### Texto propuesto:
Pero hace falta mucho más que aquellos que dedican su sudor cotidiano a un problema específico. No todos pueden, ni deben, ser soldados de trincheras. Para cada persona hay una forma de ser parte de la solución. Desde tener conversaciones civilizadas y productivas sobre temas complicados con la gente que te rodea, a buscar y compartir información de fuentes verídicas o usar tus capacidades para innovar, pensar, identificar mejoras y reformar tu entorno; quizás la única fórmula incorrecta sea la pasividad.

De hecho, es esa conformista pasividad de la buena voluntad, que sólo despierta ante un acto clamoroso de injusticia, la que permite que subsistan fuerzas cuya naturaleza es subrepticia e independiente. La solidaridad se convierte en activismo cuando la maldad se manifiesta, pero la maldad no necesita ser estimulada para activarse, he ahí el quid de la cuestión.

Solo nos queda preguntarnos dos cuestiones. Una, ¿que haría yo para no vivir en esas condiciones? Y mejor aún, ¿qué voy a hacer al respecto?

La respuesta a estas preguntas nos trae de nuevo a Colombia, donde no podemos obviar que millones de afrocolombianos y otras minorías étnicas sufren las secuelas de la discriminación que sobrevive visiblemente en las estructuras sociales e institucionales, pero también latentemente en cada acto de racismo tolerado por las normas de comportamiento no escritas.

Ya que poco podemos hacer para remediar problemas a miles de kilómetros de distancia, se ofrecen algunas humildes sugerencias para mitigar las dificultades que afligen a nuestros propios conciudadanos.

A nivel individual:

  • Reconocer y apreciar el alcance de la diversidad étnica y racial de Colombia.
  • Reconocer nuestros propios sesgos personales y culturales.
  • No ser pasivos al presenciar situaciones de discriminación o racismo, ya sea en una conversación, un acto físico o las muchas otras circunstancias donde puede ocurrir.
  • Reflexionar acerca de las situaciones de discriminación que se han dado en nuestro entorno y cómo podríamos haber actuado diferente.
  • Conversar con nuestros familiares y amigos sobre temas complejos acerca del racismo y la discriminación.
  • Aprovechar situaciones en las que podamos ayudar a concienciar a las personas de nuestro entorno. Siempre desde el entendimiento que la mayoría de la gente no discrimina voluntariamente sino inconscientemente.
  • Exigir a las autoridades la implementación de políticas públicas que cierren las brechas en indicadores de calidad de vida entre la población afrodescendiente y el resto del país y que promuevan la igualdad de oportunidades.

A nivel empresarial:

  • Reconocer nuestros propios sesgos personales y culturales, específicamente en el trato a las personas, en los procesos de contratación o progresión de los empleados.

### Conjunto de datos:
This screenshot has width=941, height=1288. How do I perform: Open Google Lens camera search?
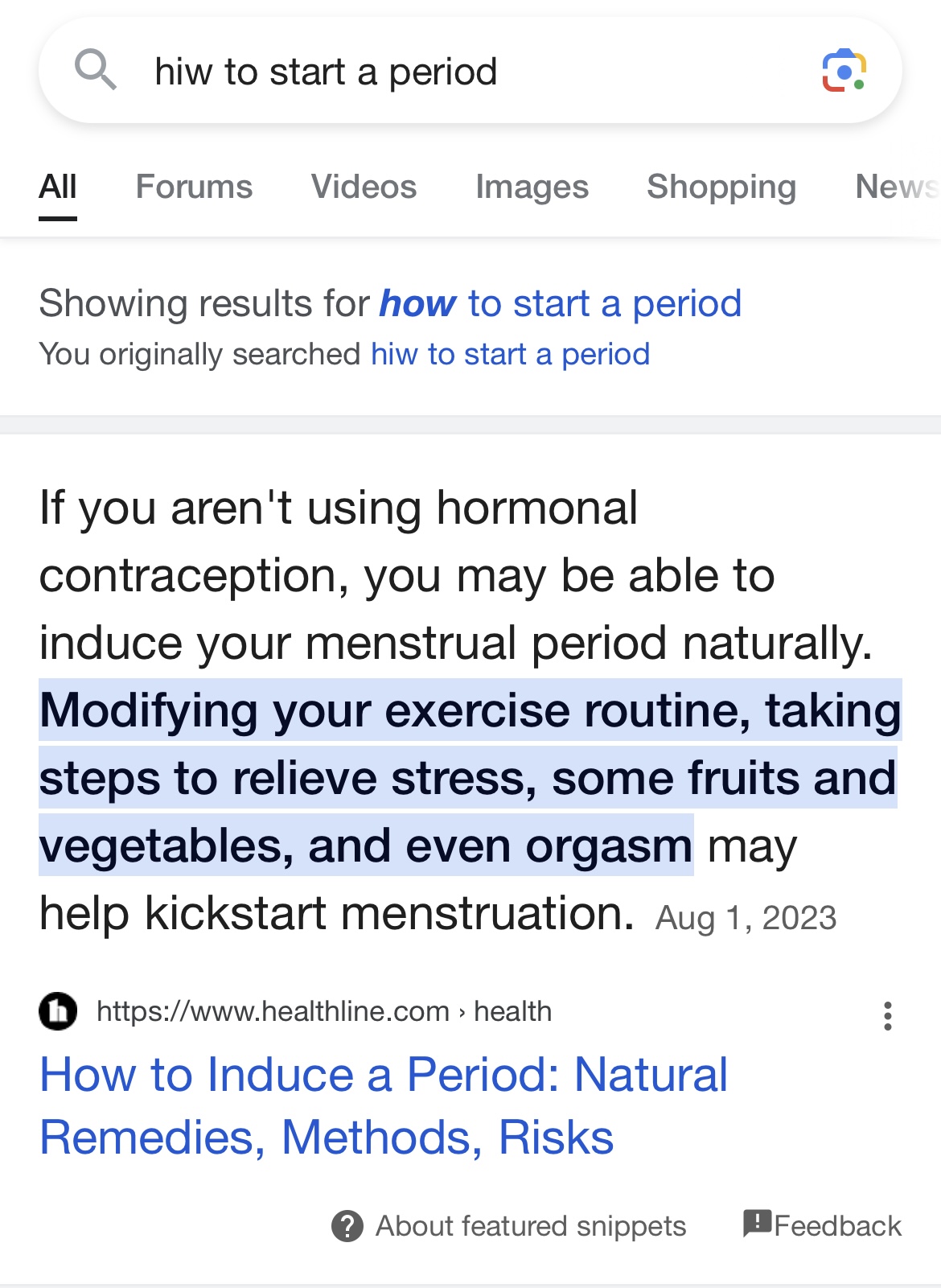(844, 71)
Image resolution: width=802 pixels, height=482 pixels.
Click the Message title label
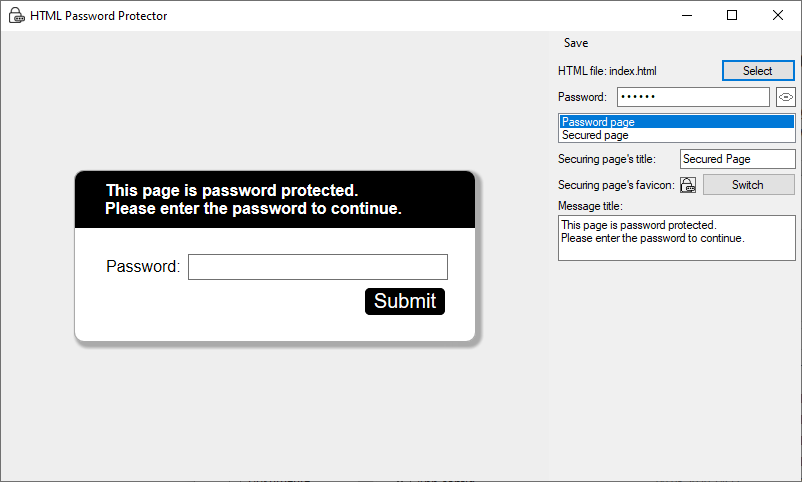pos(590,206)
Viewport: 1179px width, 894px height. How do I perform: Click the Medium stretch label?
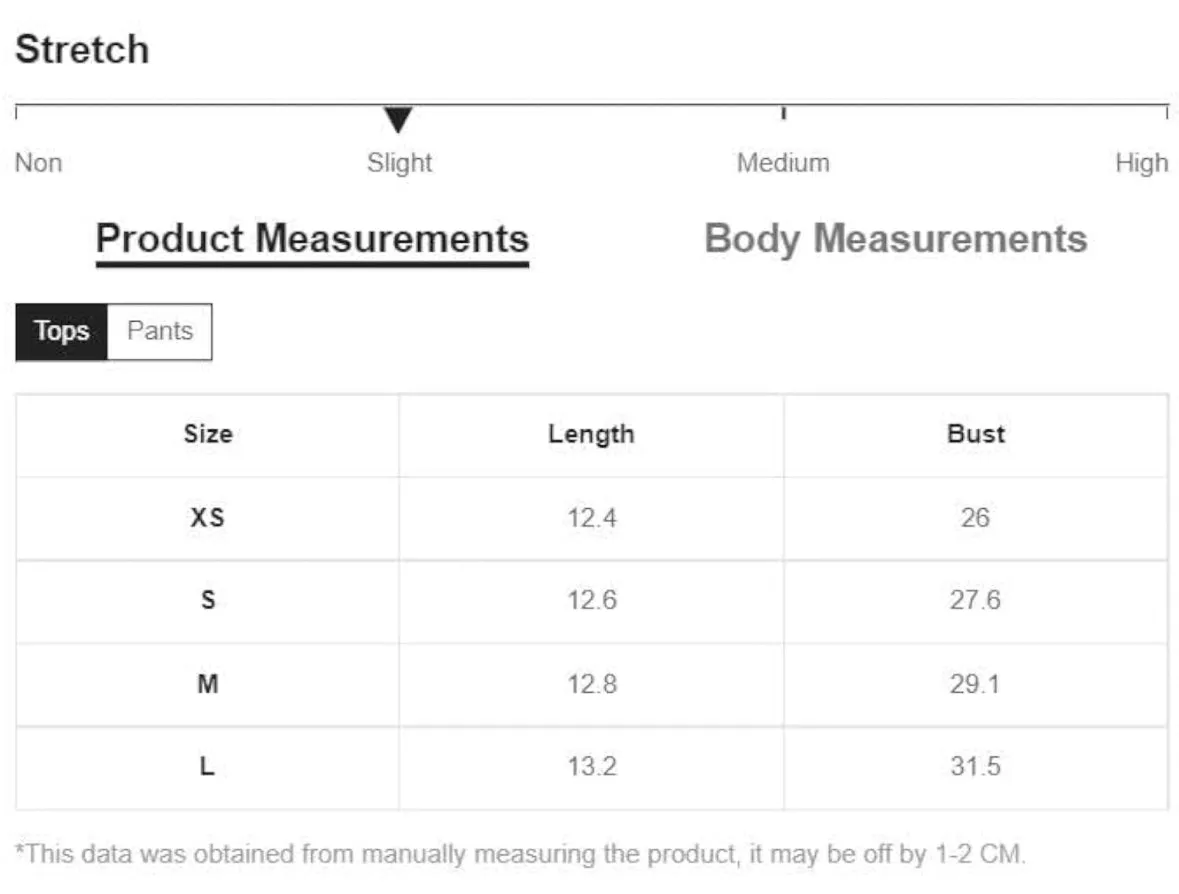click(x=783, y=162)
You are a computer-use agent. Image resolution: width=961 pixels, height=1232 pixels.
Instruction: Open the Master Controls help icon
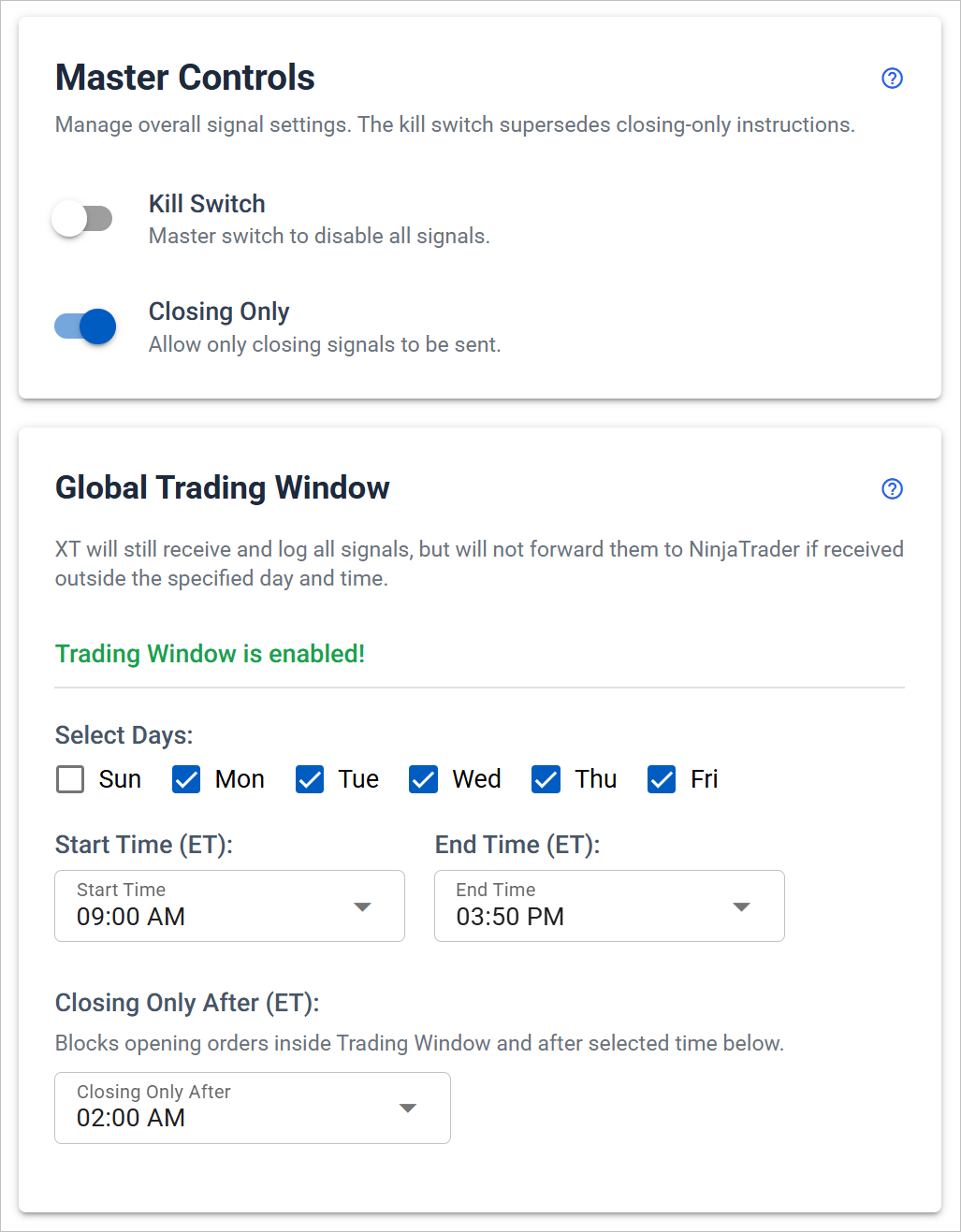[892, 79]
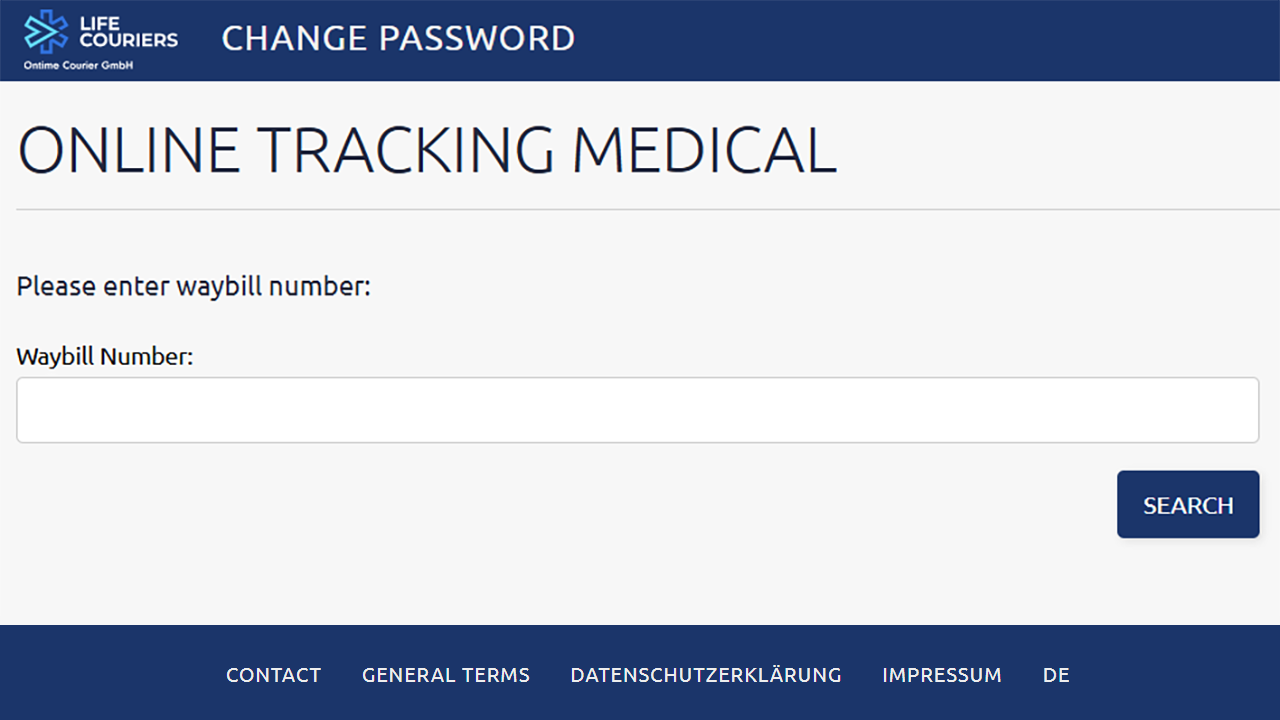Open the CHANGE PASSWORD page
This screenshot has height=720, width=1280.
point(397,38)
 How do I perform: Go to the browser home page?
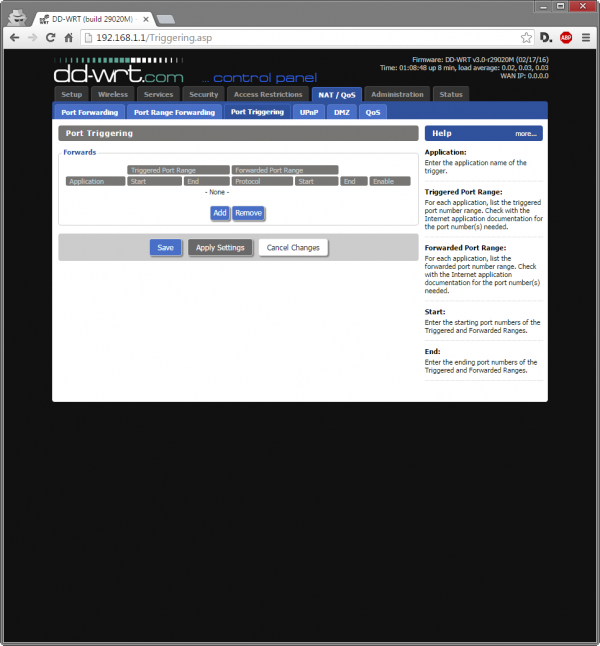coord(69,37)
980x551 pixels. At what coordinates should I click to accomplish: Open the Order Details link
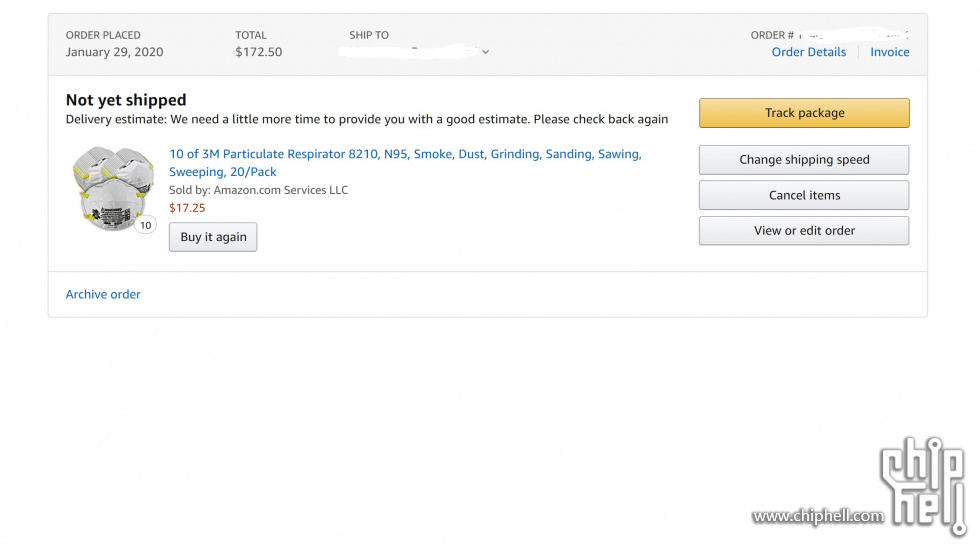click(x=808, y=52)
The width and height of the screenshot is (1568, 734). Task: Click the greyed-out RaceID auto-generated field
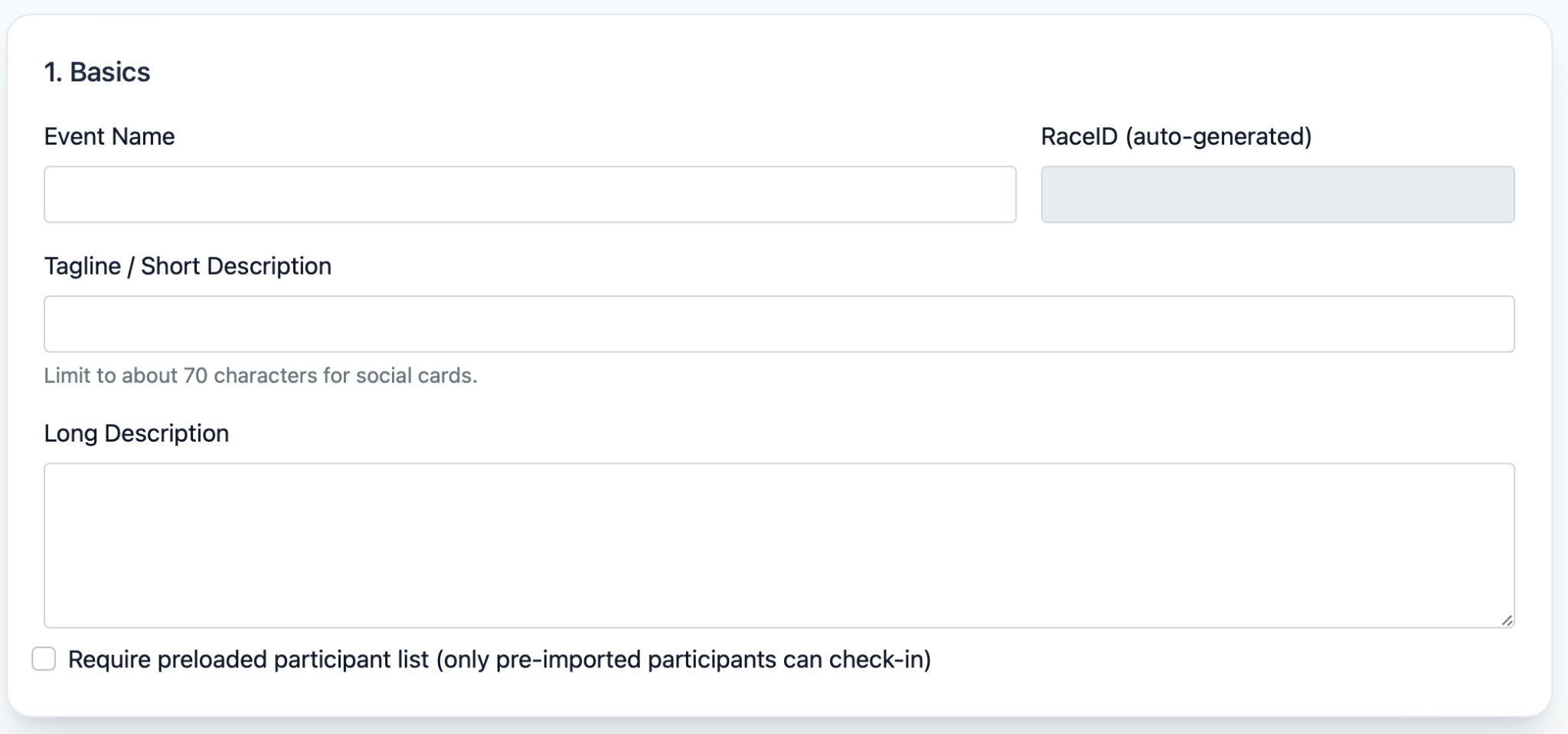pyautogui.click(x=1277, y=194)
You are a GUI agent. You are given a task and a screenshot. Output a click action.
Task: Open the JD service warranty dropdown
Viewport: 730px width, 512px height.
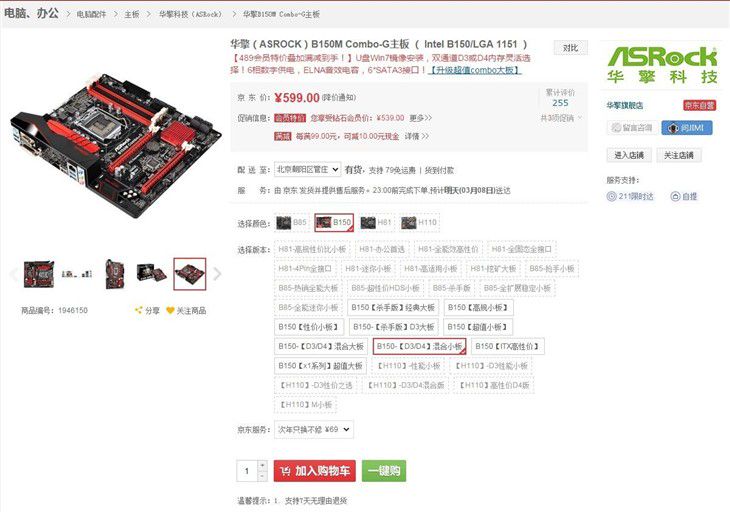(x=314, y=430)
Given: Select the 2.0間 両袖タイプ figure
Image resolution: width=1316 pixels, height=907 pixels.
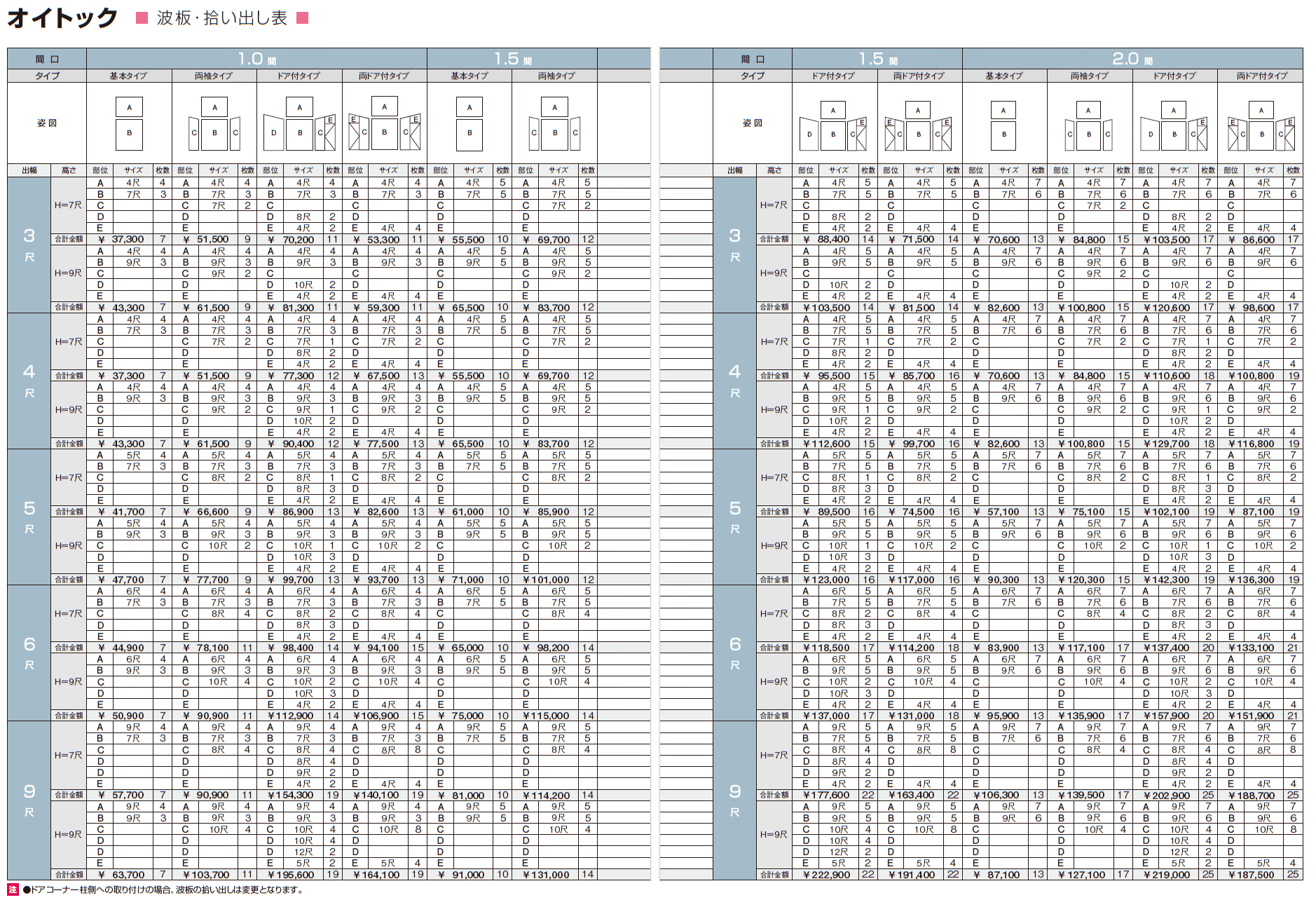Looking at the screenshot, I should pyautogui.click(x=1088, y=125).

### Instrucciones de trabajo:
[1] Copie del texto sobre la discriminación todo lo que va desde "Solo nos queda" hasta "comportamiento no escritas.".
[2] Reescriba de forma más breve el párrafo del texto sobre la discriminación que comienza con "Pero hace falta mucho más", conservando sus ideas principales.
No es necesario consultar los datos para realizar estas tareas.

### Tareas resueltas:
[1]
Solo nos queda preguntarnos dos cuestiones. Una, ¿que haría yo para no vivir en esas condiciones? Y mejor aún, ¿qué voy a hacer al respecto?

La respuesta a estas preguntas nos trae de nuevo a Colombia, donde no podemos obviar que millones de afrocolombianos y otras minorías étnicas sufren las secuelas de la discriminación que sobrevive visiblemente en las estructuras sociales e institucionales, pero también latentemente en cada acto de racismo tolerado por las normas de comportamiento no escritas.

[2] No bastan quienes dedican su esfuerzo diario a un problema concreto, y no todos pueden ni deben ser soldados de trincheras. Cada persona tiene su manera de contribuir a la solución. Puede conversar de forma civilizada y productiva sobre temas complicados, buscar y compartir información de fuentes verídicas, o usar sus capacidades para innovar, pensar, identificar mejoras y reformar su entorno. Quizás la única fórmula incorrecta sea la pasividad.